Work to be completed:
Find the line that contains "Screen dimensions: 957x494" in the entries below. Write out that line and all that follow it, unchanged and alone.

Supplied records:
★ ★ ★ ★

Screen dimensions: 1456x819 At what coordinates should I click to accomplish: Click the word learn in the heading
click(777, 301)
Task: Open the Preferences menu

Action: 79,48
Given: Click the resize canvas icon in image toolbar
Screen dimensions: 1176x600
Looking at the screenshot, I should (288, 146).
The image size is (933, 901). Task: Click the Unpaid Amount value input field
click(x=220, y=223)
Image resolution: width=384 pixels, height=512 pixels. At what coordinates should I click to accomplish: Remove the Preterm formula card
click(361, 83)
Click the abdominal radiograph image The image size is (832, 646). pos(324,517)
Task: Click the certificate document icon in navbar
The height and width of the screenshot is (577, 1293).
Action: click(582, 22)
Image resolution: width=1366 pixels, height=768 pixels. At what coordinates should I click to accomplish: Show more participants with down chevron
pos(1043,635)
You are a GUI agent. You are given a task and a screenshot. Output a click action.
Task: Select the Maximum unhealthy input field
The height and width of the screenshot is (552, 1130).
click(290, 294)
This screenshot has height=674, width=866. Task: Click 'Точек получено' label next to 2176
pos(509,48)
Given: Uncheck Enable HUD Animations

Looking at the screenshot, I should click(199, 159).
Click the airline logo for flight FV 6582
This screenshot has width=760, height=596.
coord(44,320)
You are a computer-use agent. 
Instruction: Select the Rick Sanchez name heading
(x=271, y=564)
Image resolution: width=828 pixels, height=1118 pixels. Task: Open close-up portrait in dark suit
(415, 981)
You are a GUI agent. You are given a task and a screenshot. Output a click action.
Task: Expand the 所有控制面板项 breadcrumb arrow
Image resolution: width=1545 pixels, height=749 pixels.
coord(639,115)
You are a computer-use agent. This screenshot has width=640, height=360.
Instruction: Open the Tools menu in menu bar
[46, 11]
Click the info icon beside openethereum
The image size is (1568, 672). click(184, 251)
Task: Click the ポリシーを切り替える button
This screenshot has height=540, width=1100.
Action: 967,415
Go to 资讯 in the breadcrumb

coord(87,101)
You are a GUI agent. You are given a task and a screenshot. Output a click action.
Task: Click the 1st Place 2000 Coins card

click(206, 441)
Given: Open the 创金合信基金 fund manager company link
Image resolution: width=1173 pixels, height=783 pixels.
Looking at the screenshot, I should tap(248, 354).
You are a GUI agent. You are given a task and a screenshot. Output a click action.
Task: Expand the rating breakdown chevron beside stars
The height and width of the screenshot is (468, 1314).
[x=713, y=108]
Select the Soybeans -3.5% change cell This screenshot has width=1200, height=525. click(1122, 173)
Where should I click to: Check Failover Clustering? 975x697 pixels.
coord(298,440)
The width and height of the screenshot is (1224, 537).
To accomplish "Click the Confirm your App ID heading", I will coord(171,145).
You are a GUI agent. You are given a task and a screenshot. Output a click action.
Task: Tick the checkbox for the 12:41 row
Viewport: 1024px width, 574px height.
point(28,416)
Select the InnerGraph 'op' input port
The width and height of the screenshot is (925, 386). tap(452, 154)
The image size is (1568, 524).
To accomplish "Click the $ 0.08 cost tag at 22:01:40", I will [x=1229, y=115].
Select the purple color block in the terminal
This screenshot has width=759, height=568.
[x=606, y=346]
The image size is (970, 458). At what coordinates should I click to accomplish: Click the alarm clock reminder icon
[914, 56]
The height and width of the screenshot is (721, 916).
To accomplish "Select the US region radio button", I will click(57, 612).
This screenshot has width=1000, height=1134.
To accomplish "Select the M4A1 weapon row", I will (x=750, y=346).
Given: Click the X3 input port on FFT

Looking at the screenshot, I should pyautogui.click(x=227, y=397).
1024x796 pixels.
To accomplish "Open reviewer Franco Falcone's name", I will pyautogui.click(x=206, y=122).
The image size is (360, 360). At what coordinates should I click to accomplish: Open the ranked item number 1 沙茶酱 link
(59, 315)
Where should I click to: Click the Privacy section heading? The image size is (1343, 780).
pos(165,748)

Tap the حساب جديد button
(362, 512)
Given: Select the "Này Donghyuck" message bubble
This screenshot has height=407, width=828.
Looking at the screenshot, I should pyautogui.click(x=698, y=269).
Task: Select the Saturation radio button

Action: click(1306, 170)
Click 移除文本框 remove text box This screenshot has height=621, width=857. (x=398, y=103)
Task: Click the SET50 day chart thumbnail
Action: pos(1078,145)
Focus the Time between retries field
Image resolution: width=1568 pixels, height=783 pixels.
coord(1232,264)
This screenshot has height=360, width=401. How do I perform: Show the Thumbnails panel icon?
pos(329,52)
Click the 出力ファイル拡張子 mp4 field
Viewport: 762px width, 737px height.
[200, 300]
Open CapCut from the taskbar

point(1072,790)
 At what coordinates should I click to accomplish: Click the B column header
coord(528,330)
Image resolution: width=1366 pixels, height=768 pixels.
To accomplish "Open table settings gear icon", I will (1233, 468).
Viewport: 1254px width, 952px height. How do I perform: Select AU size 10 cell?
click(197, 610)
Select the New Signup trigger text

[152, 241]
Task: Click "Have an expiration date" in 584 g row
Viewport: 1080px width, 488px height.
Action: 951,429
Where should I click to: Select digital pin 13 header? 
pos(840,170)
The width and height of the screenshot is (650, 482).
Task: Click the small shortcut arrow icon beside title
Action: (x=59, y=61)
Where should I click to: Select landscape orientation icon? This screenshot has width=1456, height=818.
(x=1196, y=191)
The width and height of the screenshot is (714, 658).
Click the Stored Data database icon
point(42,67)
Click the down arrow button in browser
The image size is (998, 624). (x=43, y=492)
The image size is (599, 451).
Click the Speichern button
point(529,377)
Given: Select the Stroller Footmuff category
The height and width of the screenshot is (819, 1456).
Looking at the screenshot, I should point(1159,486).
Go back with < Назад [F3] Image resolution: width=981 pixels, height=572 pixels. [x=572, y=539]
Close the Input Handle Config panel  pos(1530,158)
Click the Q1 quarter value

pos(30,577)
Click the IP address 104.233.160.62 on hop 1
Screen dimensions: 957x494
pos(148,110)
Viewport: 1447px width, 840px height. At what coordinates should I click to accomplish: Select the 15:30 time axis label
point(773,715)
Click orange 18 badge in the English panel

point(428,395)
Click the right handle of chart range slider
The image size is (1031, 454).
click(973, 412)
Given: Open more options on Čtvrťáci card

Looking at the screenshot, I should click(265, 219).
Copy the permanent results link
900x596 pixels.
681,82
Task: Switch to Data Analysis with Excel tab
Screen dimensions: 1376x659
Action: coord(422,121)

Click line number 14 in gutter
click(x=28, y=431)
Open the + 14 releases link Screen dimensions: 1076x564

★ ★ ★ ★

Answer below:
Screen dimensions: 957x494
pos(148,110)
Viewport: 1447px width, 840px height. At what coordinates should I click to accomplish: Select the 15:30 time axis label
point(773,715)
Click orange 18 badge in the English panel

point(428,395)
Click the right handle of chart range slider
The image size is (1031, 454).
click(973, 412)
Given: Open more options on Čtvrťáci card

Looking at the screenshot, I should click(265, 219).
Copy the permanent results link
900x596 pixels.
681,82
Task: Switch to Data Analysis with Excel tab
Screen dimensions: 1376x659
Action: coord(422,121)

Click line number 14 in gutter
click(x=28, y=431)
Open the + 14 releases link Screen dimensions: 1076x564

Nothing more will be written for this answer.